Work to be completed: Recast the material below as a Markdown table with two columns, Row and Line. Give each non-blank line its own numbered row and leave out blank lines.

Start of Extracted material

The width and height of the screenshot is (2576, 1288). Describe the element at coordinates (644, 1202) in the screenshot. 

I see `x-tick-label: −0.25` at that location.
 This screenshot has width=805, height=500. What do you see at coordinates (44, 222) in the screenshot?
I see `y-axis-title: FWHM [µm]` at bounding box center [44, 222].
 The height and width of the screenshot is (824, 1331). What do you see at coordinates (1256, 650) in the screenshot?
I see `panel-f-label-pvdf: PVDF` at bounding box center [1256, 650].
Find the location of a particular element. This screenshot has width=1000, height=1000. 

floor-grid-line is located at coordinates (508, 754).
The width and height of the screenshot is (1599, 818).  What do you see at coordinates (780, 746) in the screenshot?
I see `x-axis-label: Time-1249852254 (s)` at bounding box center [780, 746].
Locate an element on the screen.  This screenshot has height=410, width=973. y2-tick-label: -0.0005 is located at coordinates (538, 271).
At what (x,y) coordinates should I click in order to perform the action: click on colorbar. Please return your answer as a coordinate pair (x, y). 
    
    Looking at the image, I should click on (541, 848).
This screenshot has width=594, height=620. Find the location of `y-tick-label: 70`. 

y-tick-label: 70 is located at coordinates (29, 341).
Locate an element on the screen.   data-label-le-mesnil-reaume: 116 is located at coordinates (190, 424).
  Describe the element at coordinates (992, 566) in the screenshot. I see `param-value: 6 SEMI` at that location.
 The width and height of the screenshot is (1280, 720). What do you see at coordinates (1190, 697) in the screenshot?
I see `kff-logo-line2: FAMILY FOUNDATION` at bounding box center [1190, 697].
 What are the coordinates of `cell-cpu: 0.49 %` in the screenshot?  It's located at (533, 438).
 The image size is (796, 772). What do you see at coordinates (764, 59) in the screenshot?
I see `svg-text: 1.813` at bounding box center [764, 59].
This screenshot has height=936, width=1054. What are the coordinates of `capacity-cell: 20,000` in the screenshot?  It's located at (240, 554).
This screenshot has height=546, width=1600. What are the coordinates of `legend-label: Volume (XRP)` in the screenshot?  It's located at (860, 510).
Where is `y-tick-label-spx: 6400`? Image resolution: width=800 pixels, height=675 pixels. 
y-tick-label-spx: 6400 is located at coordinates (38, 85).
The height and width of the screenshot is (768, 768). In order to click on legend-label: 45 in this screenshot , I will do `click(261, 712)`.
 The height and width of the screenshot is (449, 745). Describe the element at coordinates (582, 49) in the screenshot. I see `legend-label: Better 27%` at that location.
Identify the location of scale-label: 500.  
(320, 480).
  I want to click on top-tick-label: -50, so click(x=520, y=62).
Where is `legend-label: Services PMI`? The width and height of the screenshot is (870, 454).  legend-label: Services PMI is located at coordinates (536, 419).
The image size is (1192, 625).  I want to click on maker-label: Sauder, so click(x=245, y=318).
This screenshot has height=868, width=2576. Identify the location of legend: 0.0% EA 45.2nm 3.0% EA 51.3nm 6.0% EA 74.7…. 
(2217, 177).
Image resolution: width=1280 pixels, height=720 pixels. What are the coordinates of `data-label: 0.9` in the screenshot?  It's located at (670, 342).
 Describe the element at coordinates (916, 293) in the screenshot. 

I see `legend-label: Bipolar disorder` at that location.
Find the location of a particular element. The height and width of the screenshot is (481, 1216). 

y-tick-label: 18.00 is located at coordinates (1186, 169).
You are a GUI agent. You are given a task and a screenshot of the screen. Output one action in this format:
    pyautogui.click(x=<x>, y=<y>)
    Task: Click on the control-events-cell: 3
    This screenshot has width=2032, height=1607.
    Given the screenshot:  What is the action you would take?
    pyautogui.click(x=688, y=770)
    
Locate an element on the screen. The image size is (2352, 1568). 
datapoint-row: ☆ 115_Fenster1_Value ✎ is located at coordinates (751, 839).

End of Extracted material

Worked solution:
| Row | Line |
|---|---|
| 1 | The width and height of the screenshot is (2576, 1288). Describe the element at coordinates (644, 1202) in the screenshot.  |
| 2 | I see `x-tick-label: −0.25` at that location. |
| 3 |  This screenshot has width=805, height=500. What do you see at coordinates (44, 222) in the screenshot? |
| 4 | I see `y-axis-title: FWHM [µm]` at bounding box center [44, 222]. |
| 5 |  The height and width of the screenshot is (824, 1331). What do you see at coordinates (1256, 650) in the screenshot? |
| 6 | I see `panel-f-label-pvdf: PVDF` at bounding box center [1256, 650]. |
| 7 | Find the location of a particular element. This screenshot has width=1000, height=1000.  |
| 8 | floor-grid-line is located at coordinates (508, 754). |
| 9 | The width and height of the screenshot is (1599, 818).  What do you see at coordinates (780, 746) in the screenshot? |
| 10 | I see `x-axis-label: Time-1249852254 (s)` at bounding box center [780, 746]. |
| 11 | Locate an element on the screen.  This screenshot has height=410, width=973. y2-tick-label: -0.0005 is located at coordinates (538, 271). |
| 12 | At what (x,y) coordinates should I click in order to perform the action: click on colorbar. Please return your answer as a coordinate pair (x, y).  |
| 13 |     Looking at the image, I should click on (541, 848). |
| 14 | This screenshot has width=594, height=620. Find the location of `y-tick-label: 70`.  |
| 15 | y-tick-label: 70 is located at coordinates (29, 341). |
| 16 | Locate an element on the screen.   data-label-le-mesnil-reaume: 116 is located at coordinates (190, 424). |
| 17 |   Describe the element at coordinates (992, 566) in the screenshot. I see `param-value: 6 SEMI` at that location. |
| 18 |  The width and height of the screenshot is (1280, 720). What do you see at coordinates (1190, 697) in the screenshot? |
| 19 | I see `kff-logo-line2: FAMILY FOUNDATION` at bounding box center [1190, 697]. |
| 20 |  What are the coordinates of `cell-cpu: 0.49 %` in the screenshot?  It's located at (533, 438). |
| 21 |  The image size is (796, 772). What do you see at coordinates (764, 59) in the screenshot? |
| 22 | I see `svg-text: 1.813` at bounding box center [764, 59]. |
| 23 | This screenshot has height=936, width=1054. What are the coordinates of `capacity-cell: 20,000` in the screenshot?  It's located at (240, 554). |
| 24 | This screenshot has height=546, width=1600. What are the coordinates of `legend-label: Volume (XRP)` in the screenshot?  It's located at (860, 510). |
| 25 | Where is `y-tick-label-spx: 6400`? Image resolution: width=800 pixels, height=675 pixels.  |
| 26 | y-tick-label-spx: 6400 is located at coordinates (38, 85). |
| 27 | The height and width of the screenshot is (768, 768). In order to click on legend-label: 45 in this screenshot , I will do `click(261, 712)`. |
| 28 |  The height and width of the screenshot is (449, 745). Describe the element at coordinates (582, 49) in the screenshot. I see `legend-label: Better 27%` at that location. |
| 29 | Identify the location of scale-label: 500.   |
| 30 | (320, 480). |
| 31 |   I want to click on top-tick-label: -50, so click(x=520, y=62). |
| 32 | Where is `legend-label: Services PMI`? The width and height of the screenshot is (870, 454).  legend-label: Services PMI is located at coordinates (536, 419). |
| 33 | The image size is (1192, 625).  I want to click on maker-label: Sauder, so click(x=245, y=318). |
| 34 | This screenshot has height=868, width=2576. Identify the location of legend: 0.0% EA 45.2nm 3.0% EA 51.3nm 6.0% EA 74.7….  |
| 35 | (2217, 177). |
| 36 | Image resolution: width=1280 pixels, height=720 pixels. What are the coordinates of `data-label: 0.9` in the screenshot?  It's located at (670, 342). |
| 37 |  Describe the element at coordinates (916, 293) in the screenshot.  |
| 38 | I see `legend-label: Bipolar disorder` at that location. |
| 39 | Find the location of a particular element. The height and width of the screenshot is (481, 1216).  |
| 40 | y-tick-label: 18.00 is located at coordinates (1186, 169). |
| 41 | You are a GUI agent. You are given a task and a screenshot of the screen. Output one action in this format: |
| 42 |     pyautogui.click(x=<x>, y=<y>) |
| 43 |     Task: Click on the control-events-cell: 3 |
| 44 |     This screenshot has width=2032, height=1607. |
| 45 |     Given the screenshot:  What is the action you would take? |
| 46 |     pyautogui.click(x=688, y=770) |
| 47 | Locate an element on the screen. The image size is (2352, 1568).  |
| 48 | datapoint-row: ☆ 115_Fenster1_Value ✎ is located at coordinates (751, 839). |